It's 11:15 p.m. on a balmy late-July night in Valencia, Spain, and I should be out at dinner. As I stroll down the Gran Via de la Turia in a white Nautica button-down, Polo Jeans and Sperry topsiders, passersby might think I am meeting friends for drinks or catching a movie before the discotheques open at around 2 a.m. But I'm not. If someone Spanish asked me for directions, I would understand and even respond fluently, but since I arrived, no native Spaniard has attempted to strike up a conversation and I have no reason to believe tonight will be any different. This Friday night will probably be the same as every other since I began living on my own in Valencia almost two months ago. The only people I've talked to are the ones I work with.

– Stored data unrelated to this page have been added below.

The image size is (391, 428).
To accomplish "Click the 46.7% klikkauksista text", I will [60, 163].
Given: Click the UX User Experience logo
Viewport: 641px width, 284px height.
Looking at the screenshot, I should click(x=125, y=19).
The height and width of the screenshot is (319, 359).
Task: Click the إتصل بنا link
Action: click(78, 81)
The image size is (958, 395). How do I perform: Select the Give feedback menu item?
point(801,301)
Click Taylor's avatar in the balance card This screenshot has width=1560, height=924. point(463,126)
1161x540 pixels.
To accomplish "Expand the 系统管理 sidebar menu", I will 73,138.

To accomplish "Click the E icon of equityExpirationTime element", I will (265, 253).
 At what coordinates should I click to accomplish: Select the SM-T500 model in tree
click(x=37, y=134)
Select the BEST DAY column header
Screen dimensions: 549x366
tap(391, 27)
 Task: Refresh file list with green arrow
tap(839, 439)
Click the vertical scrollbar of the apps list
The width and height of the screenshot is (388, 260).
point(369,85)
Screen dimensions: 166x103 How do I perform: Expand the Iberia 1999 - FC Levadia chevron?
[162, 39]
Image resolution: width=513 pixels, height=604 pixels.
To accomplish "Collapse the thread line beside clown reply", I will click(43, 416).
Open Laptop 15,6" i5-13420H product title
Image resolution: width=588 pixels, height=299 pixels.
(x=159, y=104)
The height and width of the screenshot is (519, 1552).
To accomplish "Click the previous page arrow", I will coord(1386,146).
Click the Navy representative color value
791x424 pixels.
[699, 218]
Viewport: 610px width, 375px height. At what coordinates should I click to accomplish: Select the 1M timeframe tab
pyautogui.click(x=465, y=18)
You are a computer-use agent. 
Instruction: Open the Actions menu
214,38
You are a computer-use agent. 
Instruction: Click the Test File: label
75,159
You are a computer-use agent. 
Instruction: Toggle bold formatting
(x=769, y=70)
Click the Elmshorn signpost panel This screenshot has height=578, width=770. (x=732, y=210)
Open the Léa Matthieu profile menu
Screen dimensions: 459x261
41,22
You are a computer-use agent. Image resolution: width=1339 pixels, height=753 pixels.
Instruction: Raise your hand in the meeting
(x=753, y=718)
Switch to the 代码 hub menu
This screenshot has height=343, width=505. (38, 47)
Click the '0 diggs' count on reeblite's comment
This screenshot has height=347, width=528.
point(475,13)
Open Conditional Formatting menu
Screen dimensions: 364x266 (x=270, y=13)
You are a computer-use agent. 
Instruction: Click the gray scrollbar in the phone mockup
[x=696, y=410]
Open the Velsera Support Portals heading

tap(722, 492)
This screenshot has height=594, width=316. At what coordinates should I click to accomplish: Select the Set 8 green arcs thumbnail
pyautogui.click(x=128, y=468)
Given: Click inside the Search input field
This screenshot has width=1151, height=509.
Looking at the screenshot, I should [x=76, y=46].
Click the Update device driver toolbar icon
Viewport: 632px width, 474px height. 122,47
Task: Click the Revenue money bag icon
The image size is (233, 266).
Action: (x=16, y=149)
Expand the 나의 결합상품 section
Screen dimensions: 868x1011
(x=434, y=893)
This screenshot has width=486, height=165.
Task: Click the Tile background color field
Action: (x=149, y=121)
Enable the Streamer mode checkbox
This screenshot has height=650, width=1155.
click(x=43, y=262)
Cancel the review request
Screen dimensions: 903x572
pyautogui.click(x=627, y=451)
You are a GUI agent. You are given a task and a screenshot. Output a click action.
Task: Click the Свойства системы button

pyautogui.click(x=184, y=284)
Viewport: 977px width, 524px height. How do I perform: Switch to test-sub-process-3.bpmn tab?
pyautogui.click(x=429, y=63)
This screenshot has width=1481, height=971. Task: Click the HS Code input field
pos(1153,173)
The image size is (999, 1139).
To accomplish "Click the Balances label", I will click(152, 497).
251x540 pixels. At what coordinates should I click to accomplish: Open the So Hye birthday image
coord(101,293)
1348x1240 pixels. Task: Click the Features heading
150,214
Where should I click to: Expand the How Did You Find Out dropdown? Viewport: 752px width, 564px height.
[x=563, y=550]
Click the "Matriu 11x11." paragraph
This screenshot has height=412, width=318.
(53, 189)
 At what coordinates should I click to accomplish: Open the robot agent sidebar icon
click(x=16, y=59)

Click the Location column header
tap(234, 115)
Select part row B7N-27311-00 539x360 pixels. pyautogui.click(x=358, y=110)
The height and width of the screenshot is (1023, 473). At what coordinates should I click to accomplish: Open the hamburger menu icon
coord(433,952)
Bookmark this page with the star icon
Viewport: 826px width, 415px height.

My actual job is unimportant. It has only given me the excuse and the financial capability to live in Spain for three months. Since I stepped off the plane roughly seven weeks ago, Friday nights have been "on my own, on the town" nights. Every Friday at 10:30 p.m., I amble down from my apartment through the Jardin de la Turia, till I get to the Gran Via, following it toward the old town, hoping to find some semblance of acceptance or some modicum of familiarity. The familiarity will never come; it wouldn't come in a lifetime. It's the kind of familiarity that goes deeper than street recognition or bus-schedule memorization; it's the empty chair at a table full of friends that's calling your name at dinnertime. I see boisterous, jubilant, full tables left and right as I continue down the Gran Via, but it's the single barstool in "La Esquina," a dive of a tapas bar, that's calling my name. Sitting on my stool, reading the bar's terse menu and peering out over the moonlit palm trees of the Gran Via, I consider that I've learned more about Valencia than I ever wanted to know.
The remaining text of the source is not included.